Ardından Zschäpe’nin avukatı Borchert iki dilekçe vermek istediğini söyledi. İlk olarak Borchert mahkemenin elinde olan tüm orijinal dosyaları inceleyebilmek için dilekçe verdi. Borchert 10.11.2015 tarihli bir resmi yazıyla dosyaların kendilerine teslimini talep etmişti. Bunu yaparken dosyaların harici bir sabit diskte bulunduğunu varsaymıştı. Sabit disk kendisine 11.11.2015 tarihine Eyalet Yüksek Mahkemesi’nin bürosunda teslim edilmişti. Ne bir büro çalışanı ne de 6. ceza kurulunun bir üyesi diskin içerisinde bulunan belgelerin orijinalleriyle aynı olmaları ihtimali, yani elektronik olarak verilen belgelerin orijinal belgelerin eksiksiz kopyası olmayabilecekleri konusunda bilgilendirmemişti. Borchert bunun ardından bu nedenle davanın talikini talep ettiğini söyledi.
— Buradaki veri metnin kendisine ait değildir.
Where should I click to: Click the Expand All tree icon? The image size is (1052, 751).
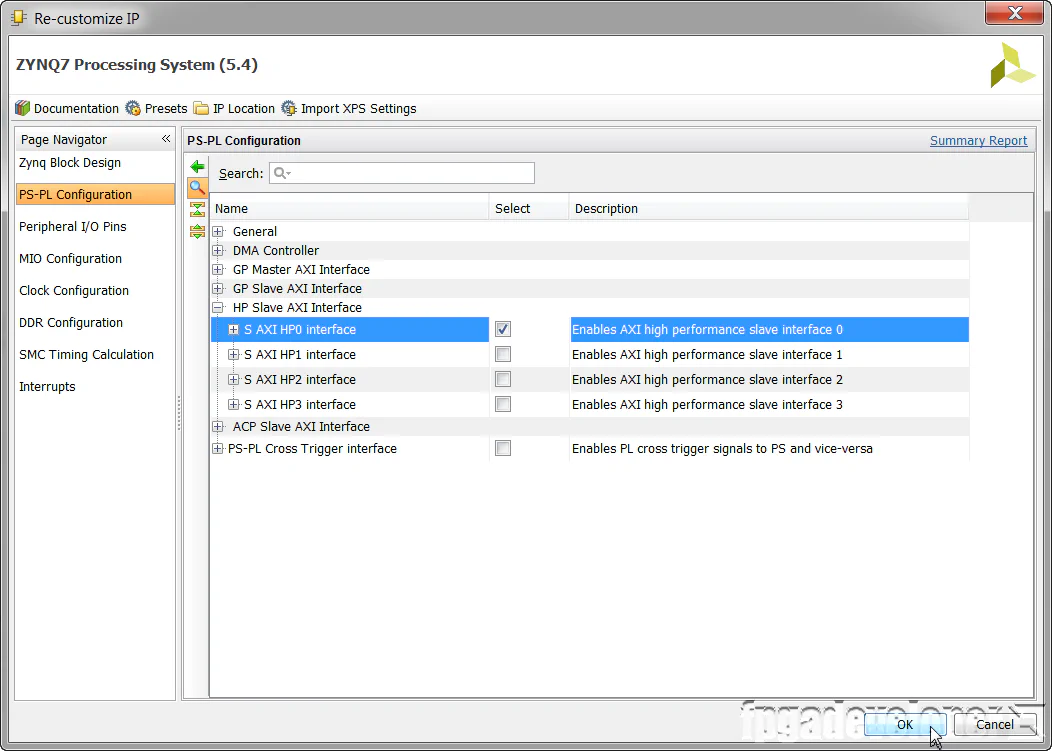coord(197,231)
Ardından Klemke bir delil tespiti dilekçesi vererek Wohlleben’in kaldığı yerde el konulan bir sabit diskte bulunan, „Jena Ulusal Direnişi“nin „hakkımızda“ yazısını okumak için dilekçe verdi. Klemke önce bu tanıtım yazısından alıntı yaptı, örneğin: „Halkımızı asla başka bir halkın üstünde tutmadığınızı açıkça vurgulamak isteriz. Her halk ve dolayısıyla her kültürün gelişimi yüzyıllar almıştır ve bu nedenle korunmaya değerdir. Anavatanların Avrupa’sı için!“Gerekçeye ilgili şunları dedi: „Müvekkilimiz açıklamasında konuyla ilgili olarak bu metni yaklaşık olarak yeniden birleşim zamanında Jena Ulusal Direnişi’nin sayfasında yayınlamış olduğunu ve bugün hala altına imzasını atabileceğini söylemişti. Deliller iddianamedeki iddiayı çürütütecek. Müvekkilimizin „ideolojik görüşü“ nedeniyle cinayetleri onaylayarak göze aldığı öne sürülüyor. Okunacak olan metin bunun tersini, sanık Wohlleben’in metnin hazırlandığı zamanda metinde talep edilen „Anavatanlar Avrupa’sı“ anlamında yabancılara karşı temelde olumlu bir tutumu, iddianamede olduğu gibi „yabancı düşmanı“ bir görüşe sahip olmadığını kanıtlıyor.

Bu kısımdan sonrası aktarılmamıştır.